▶ EXERCISE PROMPT
Start the copy at the line containing "Where should I" and run it through the last line of the records. Repeat each line exactly; omit pictures.

Stored data
:::::
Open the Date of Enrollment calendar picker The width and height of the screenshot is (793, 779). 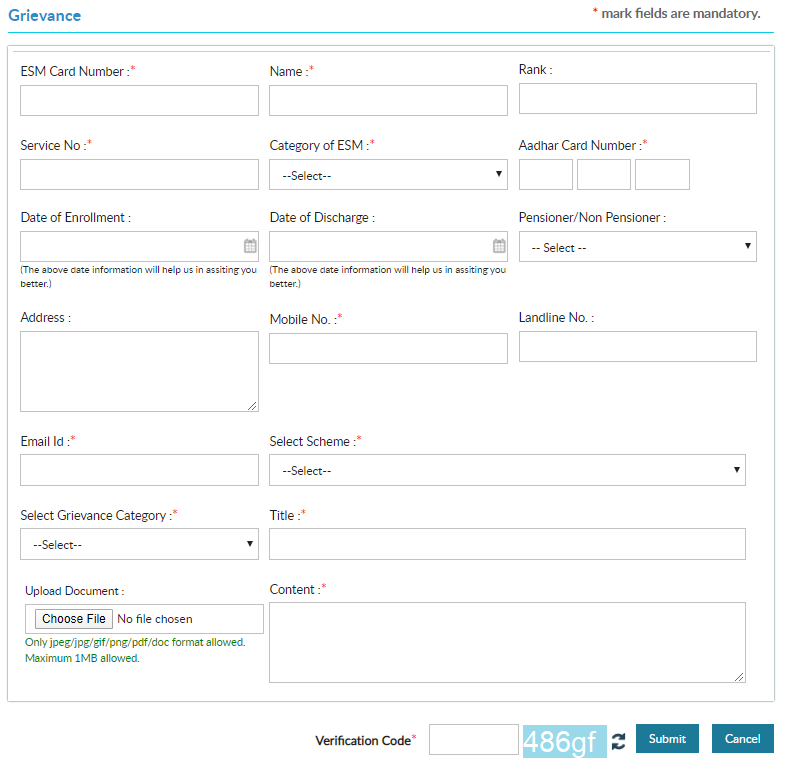(250, 246)
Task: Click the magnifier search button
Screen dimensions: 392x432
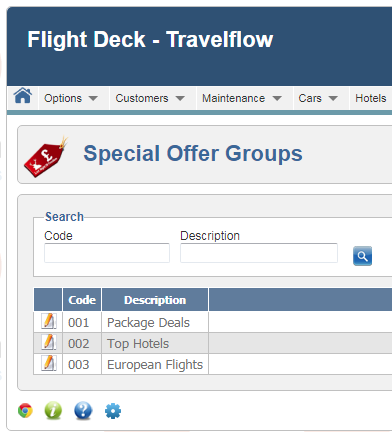Action: 362,256
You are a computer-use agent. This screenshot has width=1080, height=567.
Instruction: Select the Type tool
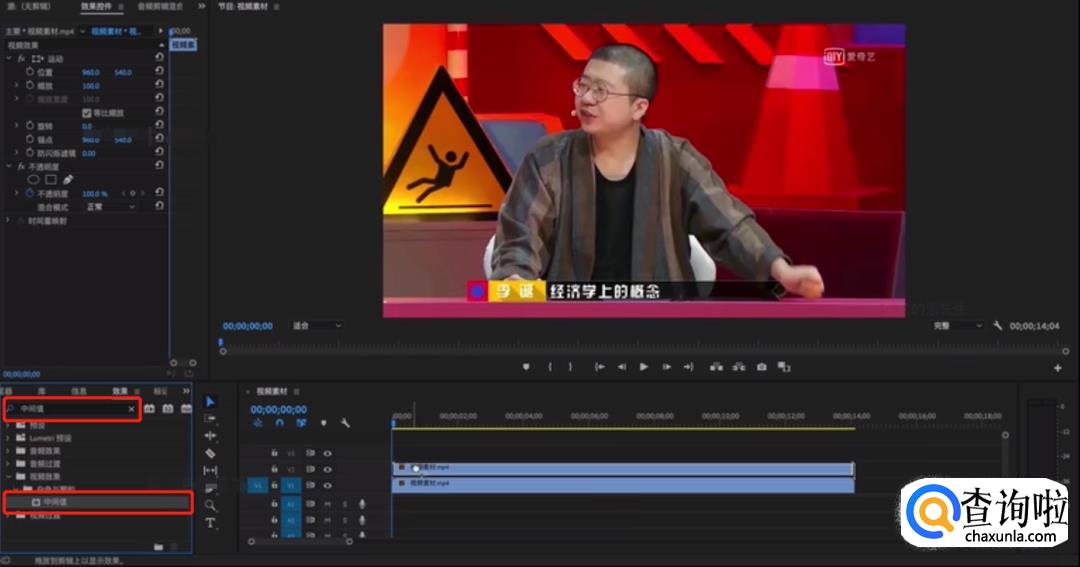click(x=210, y=523)
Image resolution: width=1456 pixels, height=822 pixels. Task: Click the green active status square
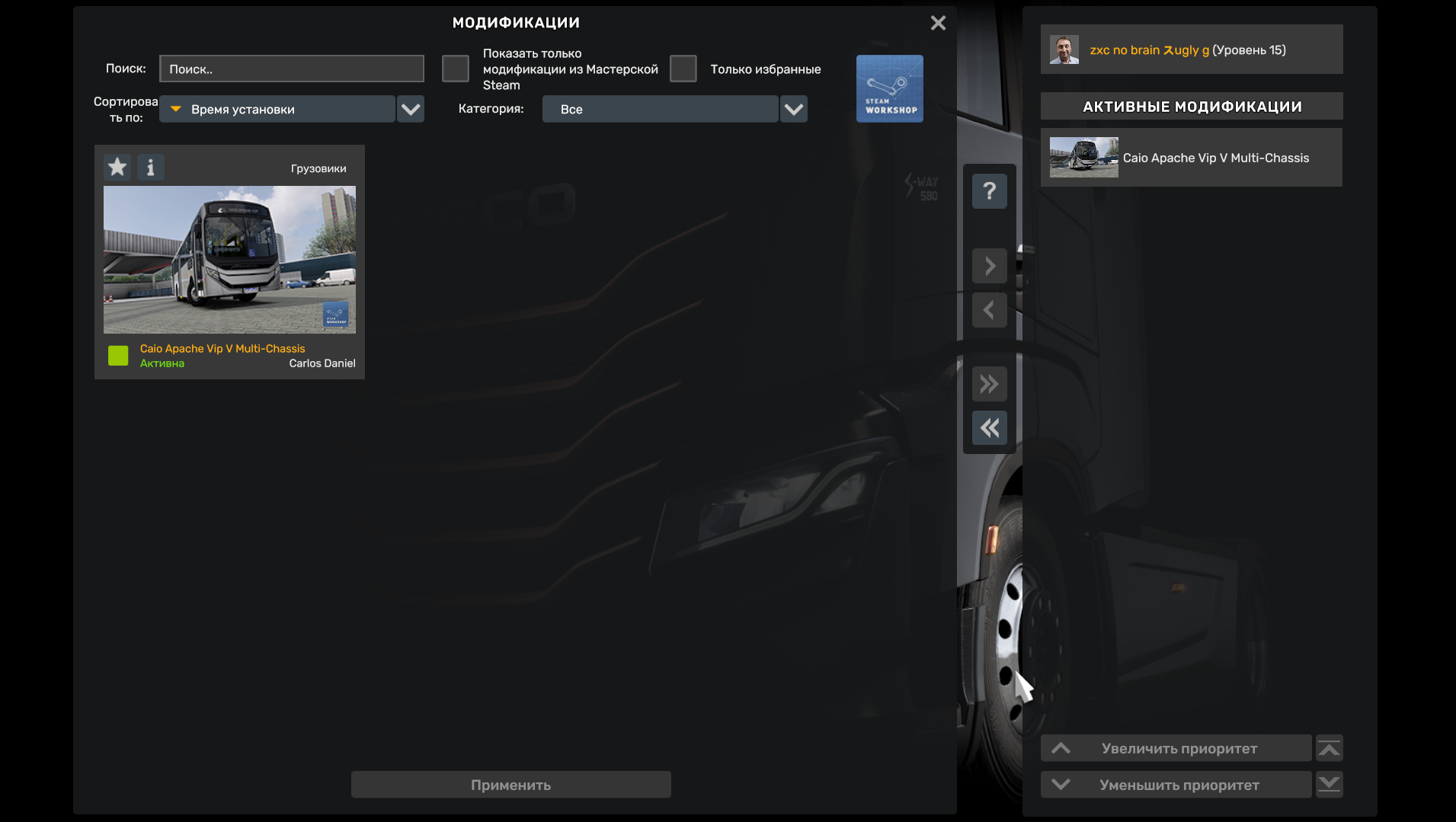[118, 356]
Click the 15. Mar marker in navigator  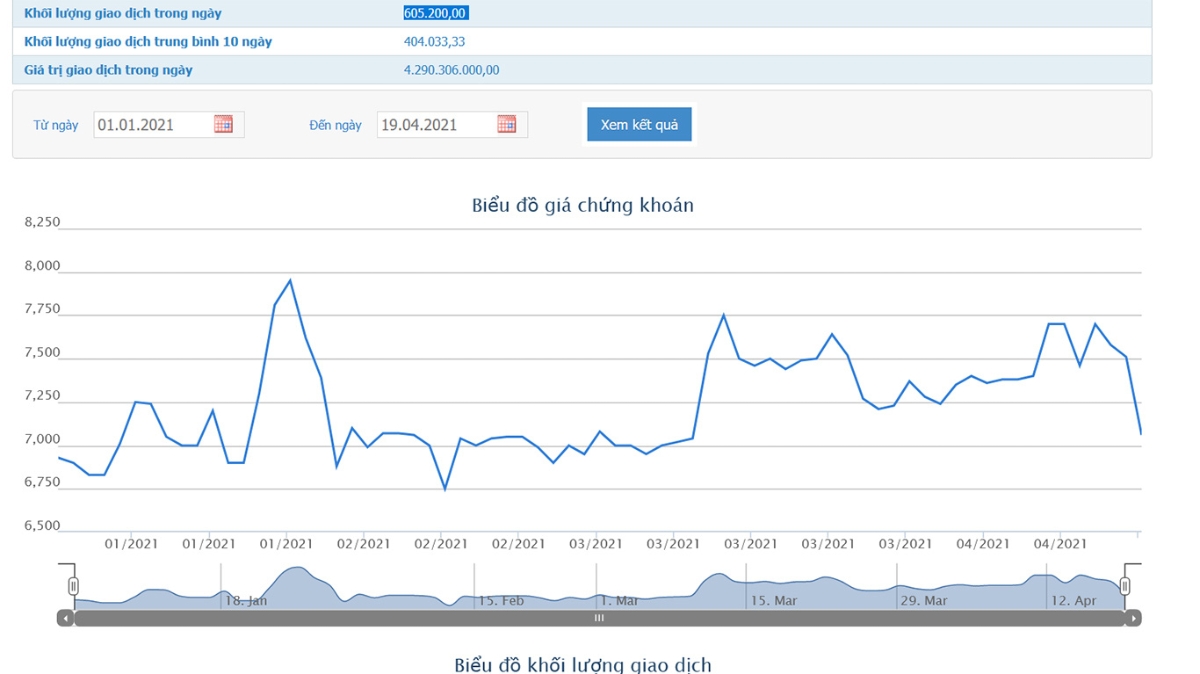(774, 601)
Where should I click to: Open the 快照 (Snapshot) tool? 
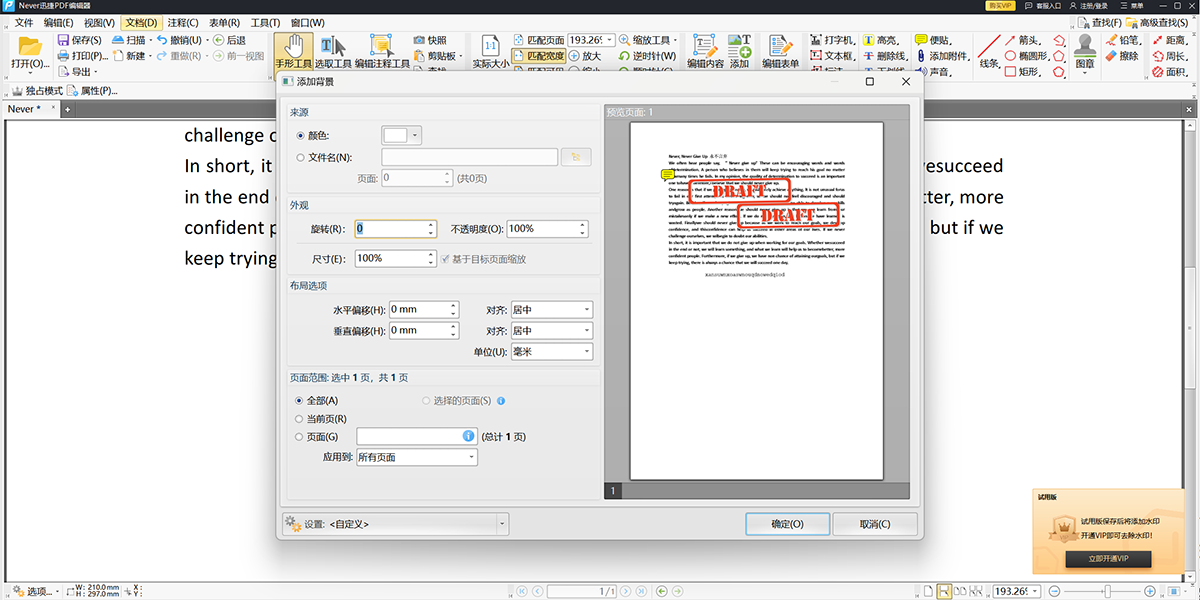(x=435, y=40)

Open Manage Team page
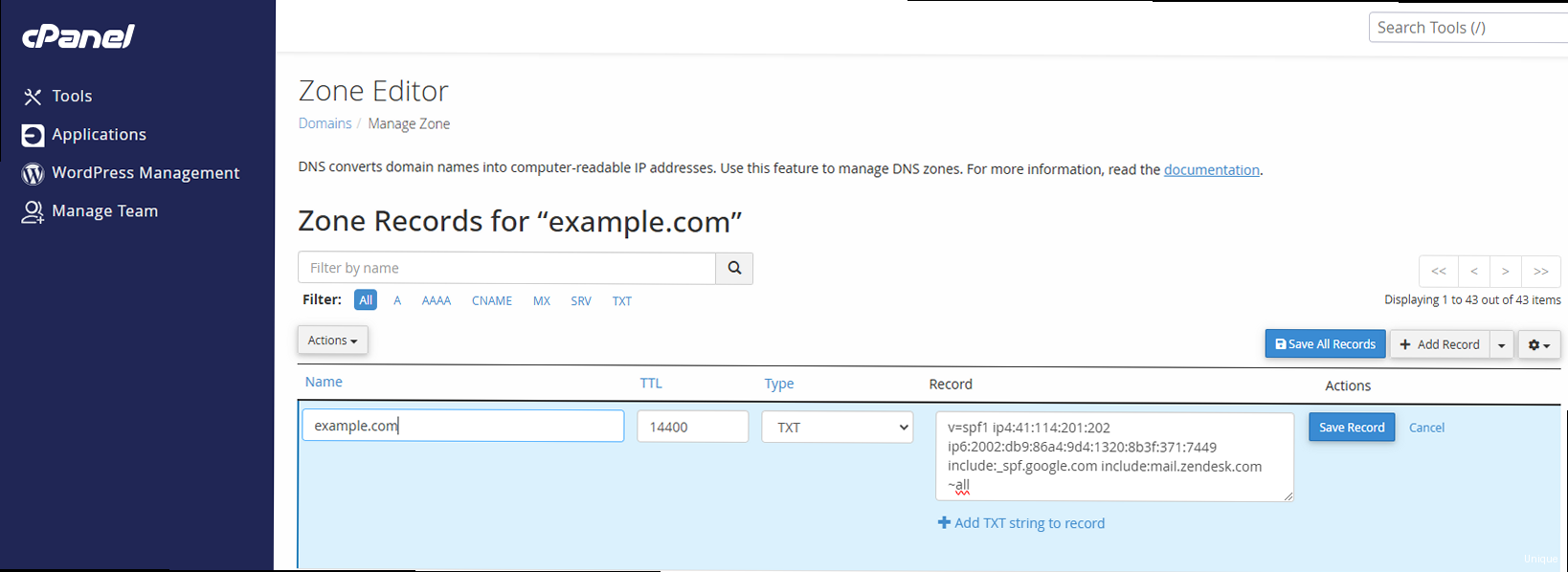pyautogui.click(x=103, y=211)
:::::
▶ SOLVED PROBLEM
Where should I click to: Open the 快照 (Snapshot) tool? 
(x=435, y=40)

Open Manage Team page
pyautogui.click(x=103, y=211)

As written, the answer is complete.